I like using RailsAdmin for basic UI. To calculate certain business stats I implemented various methods on my models (for example Customer model can have total_orders method). Then in my rails_admin.rb initializer I can do this:

...
config.model 'Customer' do
  list do
    ..
    field :total_orders
    ...
  end
end
...

So now I see the list of customers with column showing total orders for each one. But this is not the best way to query database. If I were writing a custom report I would use a join to send it all to DB in one request. The approach above fires a separate query for each customer. So it’s getting slower with more and more customers. Fortunately this data does not change too often (the example above is not what I actually have) so it’s OK to cache it. With Rails low-level caching I can cache contents of each method call for a period of time in Redis or Memcached.

But when I started implementing caching I had a LOT of methods like this being called from RailsAdmin so it was hard to tell which ones were causing the UI to slow down. So I used rack-mini-profiler. It shows you lots of data points but I was particularly interested in DB queries. I would load each page and see which method calls occurred how many times and caused how many queries (some were ran hundreds of times).

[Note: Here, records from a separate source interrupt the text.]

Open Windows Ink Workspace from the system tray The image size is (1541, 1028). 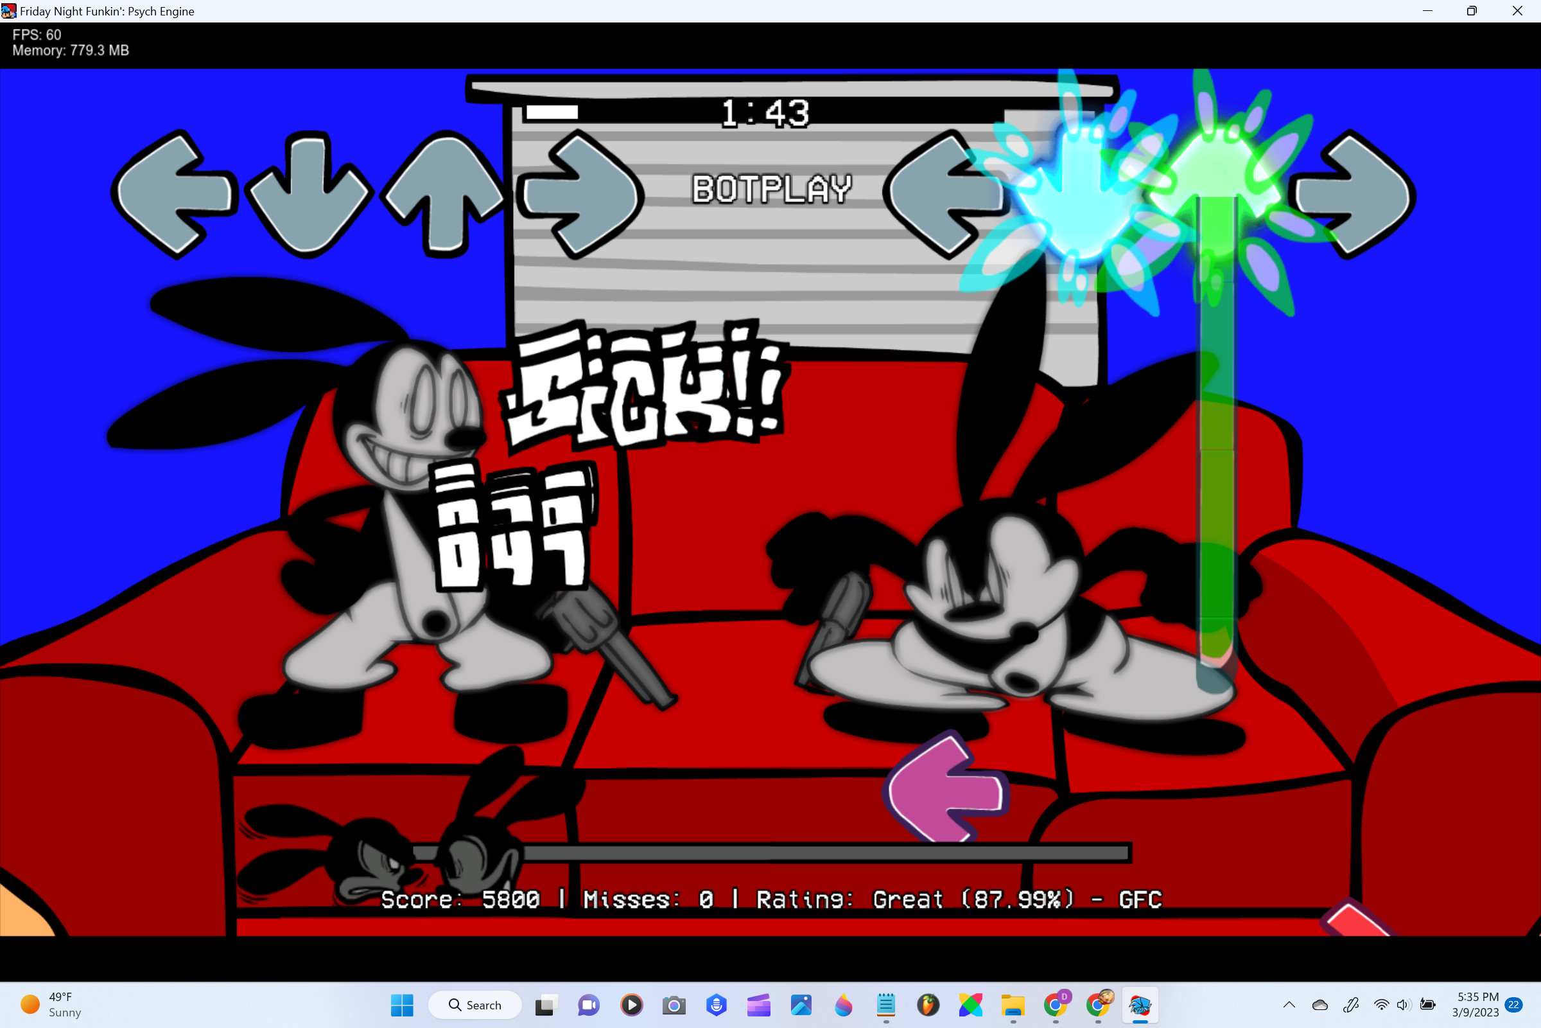click(x=1352, y=1005)
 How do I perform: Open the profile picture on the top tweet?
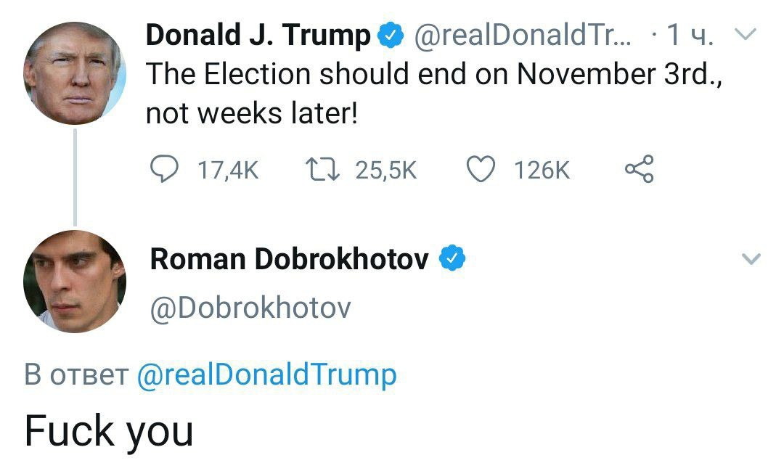[74, 73]
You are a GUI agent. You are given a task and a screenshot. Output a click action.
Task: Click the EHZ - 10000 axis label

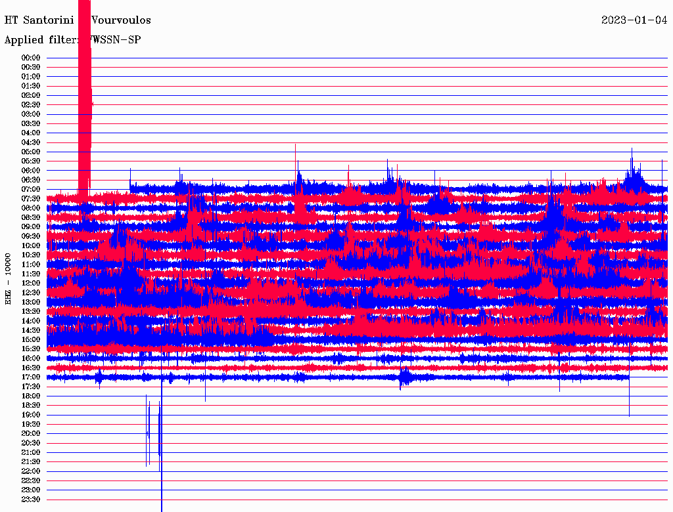click(9, 278)
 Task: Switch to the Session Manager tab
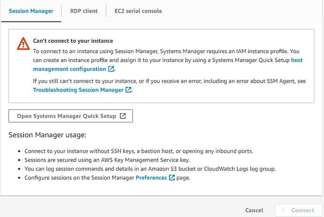(x=31, y=11)
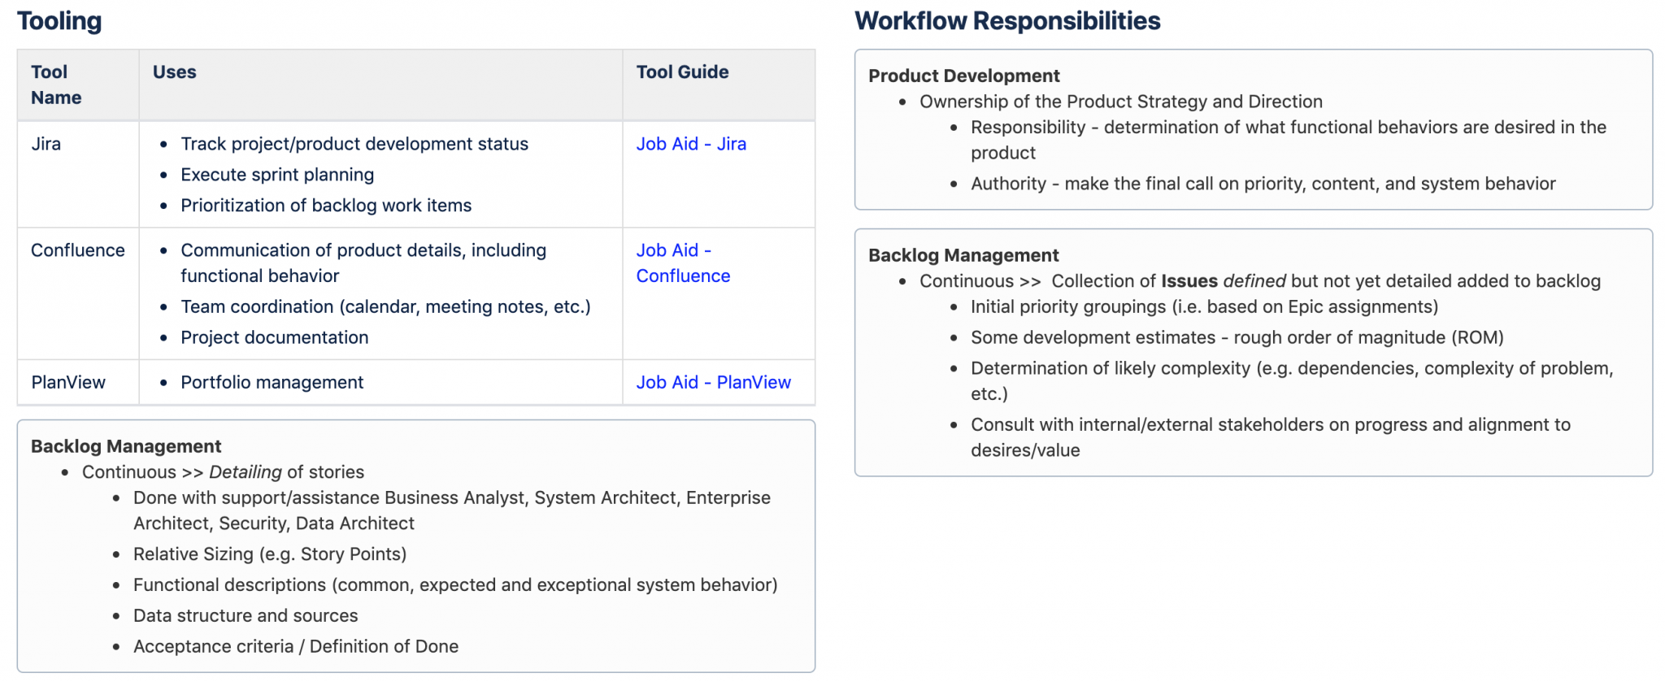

I would then add Rails.cache.fetch inside the method and reload the page twice. The first one it would execute the queries and store data in cache but 2nd reload would fetch data from cache. Rack-mini-profiler would show me how fast the page loaded now and which queries were no longer executed. Then I just repeated the process on other methdos and models.

I can’t say this is a perfect solution but it really helped me speed up out admin UI. I use this UI myself quite a lot and I was getting tired of waiting for pages to load.